* [Directions]: Your answer should be the lines below from the one with "Select the Unmixing" to the one with "The width and height of the screenshot is (523, 283).", both included, given again exactly and with nothing added.

(Stored data entries)
■ ■ ■ ■ ■

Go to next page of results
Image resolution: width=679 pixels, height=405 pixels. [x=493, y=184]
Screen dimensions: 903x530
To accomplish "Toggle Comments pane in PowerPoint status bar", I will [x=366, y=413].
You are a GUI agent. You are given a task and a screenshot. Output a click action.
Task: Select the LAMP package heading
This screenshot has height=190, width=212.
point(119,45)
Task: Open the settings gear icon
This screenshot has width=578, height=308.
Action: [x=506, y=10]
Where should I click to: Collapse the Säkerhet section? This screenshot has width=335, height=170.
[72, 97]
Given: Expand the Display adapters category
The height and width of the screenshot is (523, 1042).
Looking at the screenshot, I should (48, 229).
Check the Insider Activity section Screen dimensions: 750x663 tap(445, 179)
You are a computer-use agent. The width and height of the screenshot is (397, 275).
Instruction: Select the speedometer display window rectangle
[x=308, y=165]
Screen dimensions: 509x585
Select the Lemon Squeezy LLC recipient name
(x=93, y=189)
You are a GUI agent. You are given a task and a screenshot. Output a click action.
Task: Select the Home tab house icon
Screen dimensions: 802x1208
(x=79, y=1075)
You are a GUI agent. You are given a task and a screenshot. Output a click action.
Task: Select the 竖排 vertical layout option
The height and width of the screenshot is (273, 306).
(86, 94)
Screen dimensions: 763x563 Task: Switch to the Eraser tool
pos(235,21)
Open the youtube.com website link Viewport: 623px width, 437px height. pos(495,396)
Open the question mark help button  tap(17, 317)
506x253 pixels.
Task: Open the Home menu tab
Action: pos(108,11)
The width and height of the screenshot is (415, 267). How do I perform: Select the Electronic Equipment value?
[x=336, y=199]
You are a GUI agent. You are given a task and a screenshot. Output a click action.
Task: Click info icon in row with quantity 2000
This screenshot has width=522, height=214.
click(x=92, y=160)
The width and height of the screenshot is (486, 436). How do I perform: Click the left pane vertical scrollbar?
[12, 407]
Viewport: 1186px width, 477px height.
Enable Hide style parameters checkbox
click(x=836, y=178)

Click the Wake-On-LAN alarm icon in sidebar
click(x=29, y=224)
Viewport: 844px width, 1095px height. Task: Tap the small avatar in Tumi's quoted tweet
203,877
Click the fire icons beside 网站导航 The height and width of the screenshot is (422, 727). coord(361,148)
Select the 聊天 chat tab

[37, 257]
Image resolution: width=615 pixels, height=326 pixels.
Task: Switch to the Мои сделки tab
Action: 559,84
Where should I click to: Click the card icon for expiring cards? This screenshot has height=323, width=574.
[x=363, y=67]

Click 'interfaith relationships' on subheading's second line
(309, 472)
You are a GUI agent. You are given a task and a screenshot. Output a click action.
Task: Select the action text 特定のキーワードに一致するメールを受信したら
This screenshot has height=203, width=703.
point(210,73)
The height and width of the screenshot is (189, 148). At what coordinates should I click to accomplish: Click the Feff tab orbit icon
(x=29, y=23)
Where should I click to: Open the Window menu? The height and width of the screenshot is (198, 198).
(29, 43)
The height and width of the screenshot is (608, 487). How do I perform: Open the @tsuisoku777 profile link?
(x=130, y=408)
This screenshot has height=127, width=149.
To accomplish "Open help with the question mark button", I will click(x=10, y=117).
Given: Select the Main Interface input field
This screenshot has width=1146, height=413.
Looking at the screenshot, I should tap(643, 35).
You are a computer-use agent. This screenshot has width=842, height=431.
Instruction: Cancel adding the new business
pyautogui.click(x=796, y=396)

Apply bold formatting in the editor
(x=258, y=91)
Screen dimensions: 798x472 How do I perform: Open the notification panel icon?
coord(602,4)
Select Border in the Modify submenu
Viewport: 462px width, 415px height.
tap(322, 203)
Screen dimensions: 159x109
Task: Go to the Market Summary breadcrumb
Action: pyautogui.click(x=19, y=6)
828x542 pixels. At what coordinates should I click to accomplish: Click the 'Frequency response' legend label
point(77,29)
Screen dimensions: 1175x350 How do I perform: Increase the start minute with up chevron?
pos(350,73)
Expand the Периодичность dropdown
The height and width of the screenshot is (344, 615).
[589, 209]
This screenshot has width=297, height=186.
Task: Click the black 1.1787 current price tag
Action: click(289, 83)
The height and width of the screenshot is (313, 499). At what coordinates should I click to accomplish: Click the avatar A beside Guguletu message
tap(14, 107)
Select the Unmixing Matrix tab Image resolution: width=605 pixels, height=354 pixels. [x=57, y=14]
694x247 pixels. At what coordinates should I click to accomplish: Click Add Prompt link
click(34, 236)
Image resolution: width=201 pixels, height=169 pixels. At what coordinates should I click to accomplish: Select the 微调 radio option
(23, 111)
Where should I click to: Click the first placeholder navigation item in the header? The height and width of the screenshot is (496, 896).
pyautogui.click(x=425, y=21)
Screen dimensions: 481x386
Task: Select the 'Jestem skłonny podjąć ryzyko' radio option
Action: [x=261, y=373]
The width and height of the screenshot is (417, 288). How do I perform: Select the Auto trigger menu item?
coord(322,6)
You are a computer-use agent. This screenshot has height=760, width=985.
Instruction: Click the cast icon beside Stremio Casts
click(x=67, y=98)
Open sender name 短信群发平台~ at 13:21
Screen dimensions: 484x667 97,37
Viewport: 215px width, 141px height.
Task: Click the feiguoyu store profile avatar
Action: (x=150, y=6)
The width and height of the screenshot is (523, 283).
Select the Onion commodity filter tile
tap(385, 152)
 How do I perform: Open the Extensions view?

■ ■ ■ ■ ■

* [Task answer]:
Select the Unmixing Matrix tab Image resolution: width=605 pixels, height=354 pixels. [x=57, y=14]
694x247 pixels. At what coordinates should I click to accomplish: Click Add Prompt link
click(34, 236)
Image resolution: width=201 pixels, height=169 pixels. At what coordinates should I click to accomplish: Select the 微调 radio option
(23, 111)
Where should I click to: Click the first placeholder navigation item in the header? The height and width of the screenshot is (496, 896).
pyautogui.click(x=425, y=21)
Screen dimensions: 481x386
Task: Select the 'Jestem skłonny podjąć ryzyko' radio option
Action: [x=261, y=373]
The width and height of the screenshot is (417, 288). How do I perform: Select the Auto trigger menu item?
coord(322,6)
You are a computer-use agent. This screenshot has height=760, width=985.
Instruction: Click the cast icon beside Stremio Casts
click(x=67, y=98)
Open sender name 短信群发平台~ at 13:21
Screen dimensions: 484x667 97,37
Viewport: 215px width, 141px height.
Task: Click the feiguoyu store profile avatar
Action: (x=150, y=6)
The width and height of the screenshot is (523, 283).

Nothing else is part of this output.